Viel zu berichten aus der Vergangenheit hat allerdings die Autorin. Sie trägt in ihrem Buch die vielen Fragmente der Forschung zusammen und verbindet sie zu lexikonähnlichen Abrissen über die diversen Themenfelder rund um Liebe, Verlobung, Heirat, Eheleben und Witwendasein. So erfährt man manch Erbauliches, manch Interessantes über Heiratsannoncen, Eheverbote, Heiratsanträge, Heiratsalter, Hochzeitsgeschenke, Eheratgeber, Verhütung, Mutterschaft, Ehescheidung, Trauerkleidung und vieles mehr. Auch wer sich für Zahlen interessiert, kann sich hier kundig machen. Er/sie erhält Informationen zu Heiratsalter, Häufigkeit von Ehescheidungen oder Wiederverheiratung, oder etwa auch über die Hinterbliebenenrente.

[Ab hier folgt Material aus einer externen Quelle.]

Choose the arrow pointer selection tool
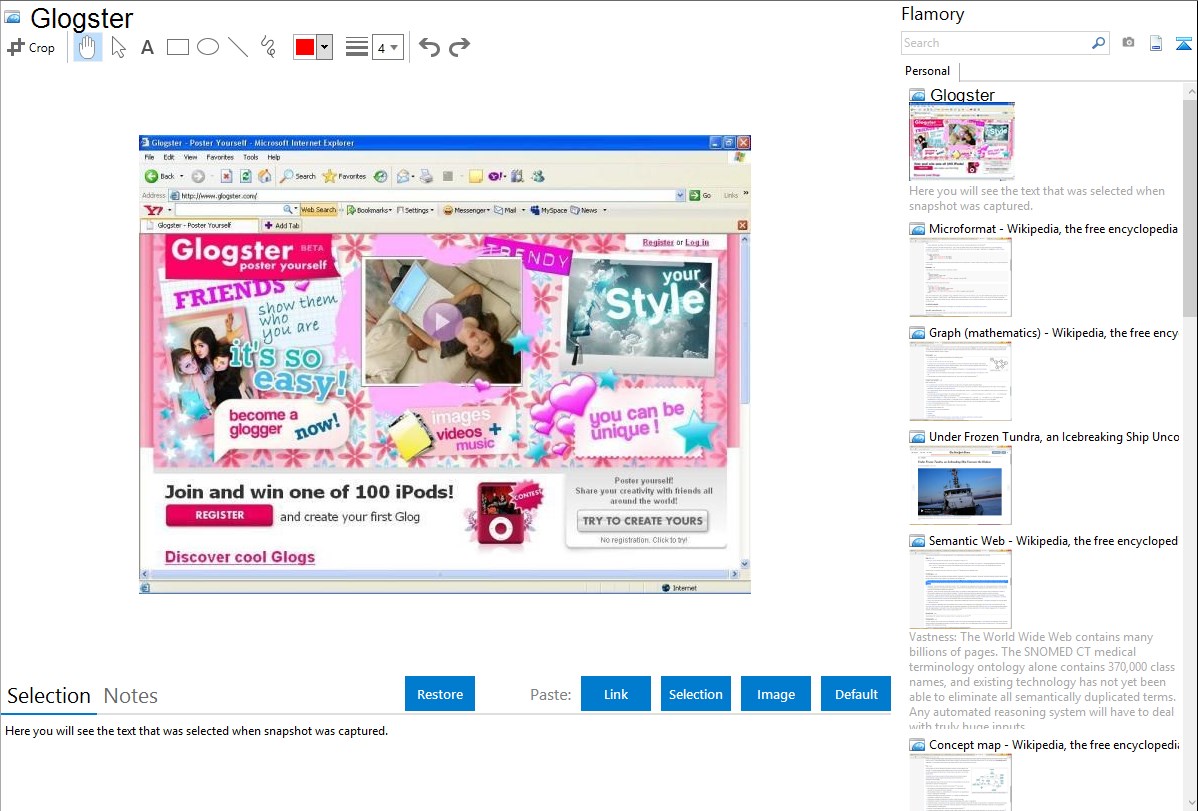Screen dimensions: 1198x811 pos(118,47)
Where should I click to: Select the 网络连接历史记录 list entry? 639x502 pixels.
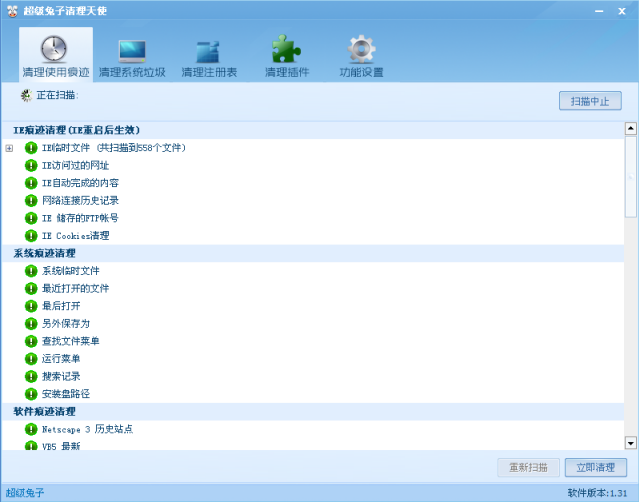pyautogui.click(x=80, y=200)
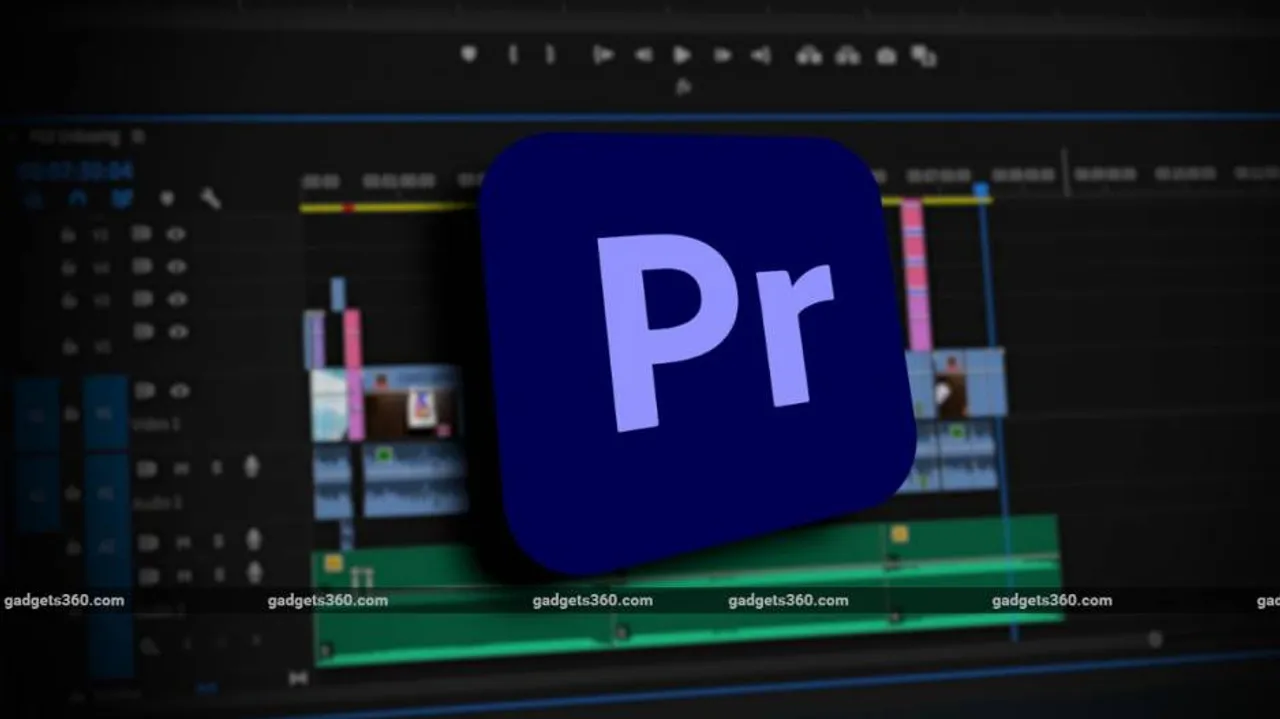Click the Audio 1 track microphone voice-over icon
The image size is (1280, 719).
[252, 467]
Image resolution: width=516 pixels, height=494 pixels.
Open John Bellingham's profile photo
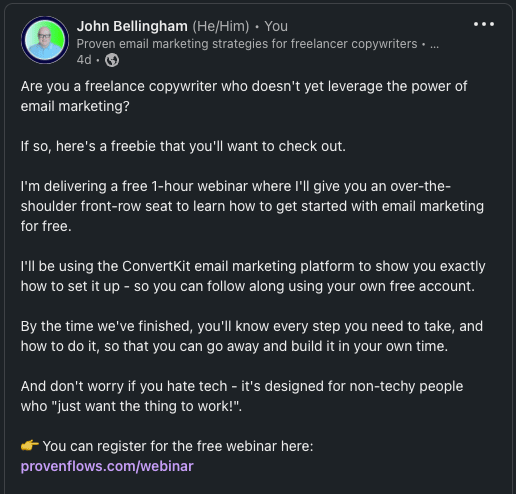tap(45, 40)
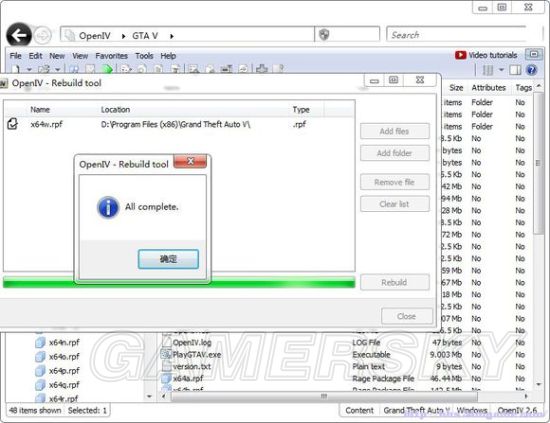Click the blue help question mark icon
550x423 pixels.
[531, 70]
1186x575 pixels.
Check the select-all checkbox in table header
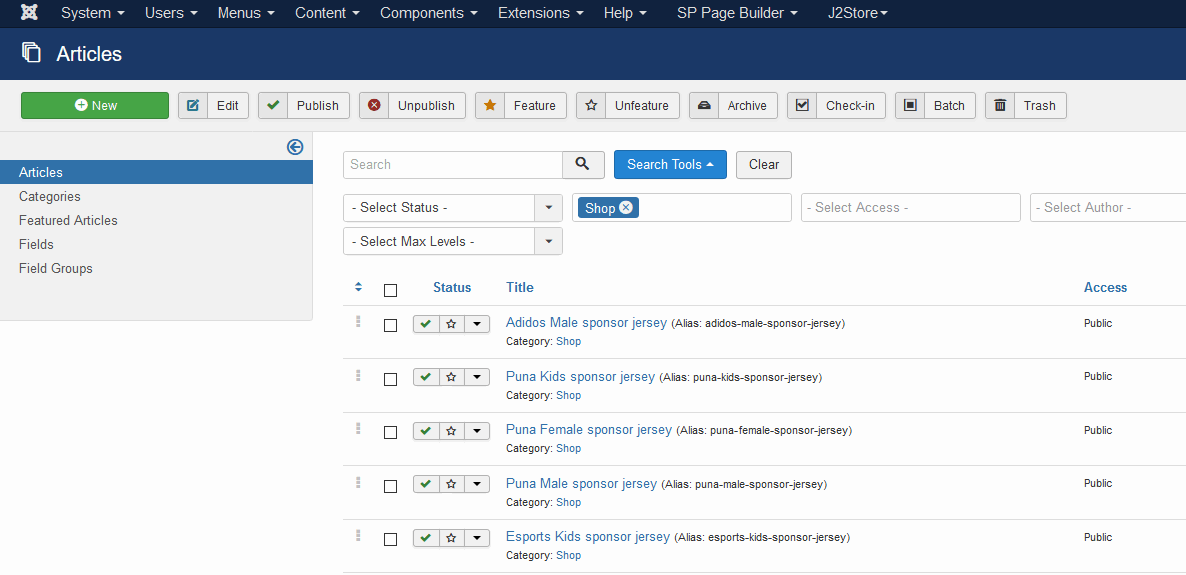point(391,290)
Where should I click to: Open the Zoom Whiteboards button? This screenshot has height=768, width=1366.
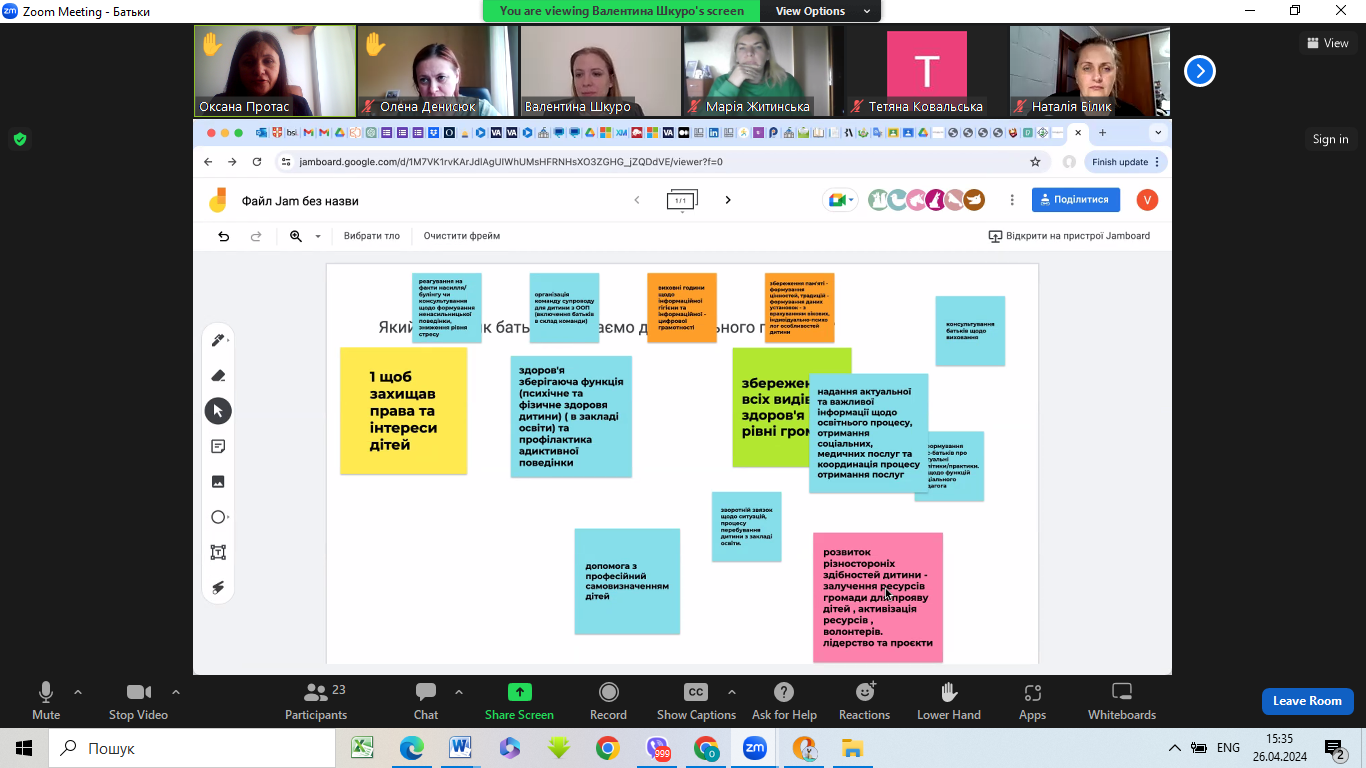point(1121,700)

Zwischen den lexikonartigen Darstellungen eingestreut sind Skizzen über das Eheleben und die Beziehungsqualität fünf berühmter Ehepaare: Caroline und Wilhelm von Humboldt, Clara und Robert Schumann, das Kaiserpaar Victoria und Friedrich III., Katia und Thomas Mann sowie Freya und Helmuth James von Moltke. Wienfort schildert deren Eheleben anschaulich und lässt die Paare auf Grundlage reicher Zitate aus der Vergangenheit zu uns sprechen. Es ist eine abwechslungsreiche Zeitreise in das Liebes- und Eheleben vergangener Zeiten.

Dem Forschungsstand geschuldet liegt der Fokus der Darstellung in weiten Teilen auf den bürgerlichen Kreisen, wenngleich sie auch immer wieder Verweise auf das Arbeitermilieu und ländliche Lebenswelten der damaligen Zeiten enthält. Die Darstellung ist quellenfundiert und wissenschaftlich, gleichwohl flüssig zu lesen und unterhaltsam. Das Buch ist absolut empfehlenswert, insbesondere wegen der zahlreichen thematischen Abrisse, auch wenn man mit den Einschätzungen zu Beginn des Buches über die Krise der Ehe und der vermeintlich historisch begründeten Verschmelzung von Liebe und Eheschließung nicht so recht übereinstimmen mag.

Wienfort, Monika (2014): Verliebt, verlobt, verheiratet. Eine Geschichte der Ehe seit der Romantik. München. C.H. Beck Verlag.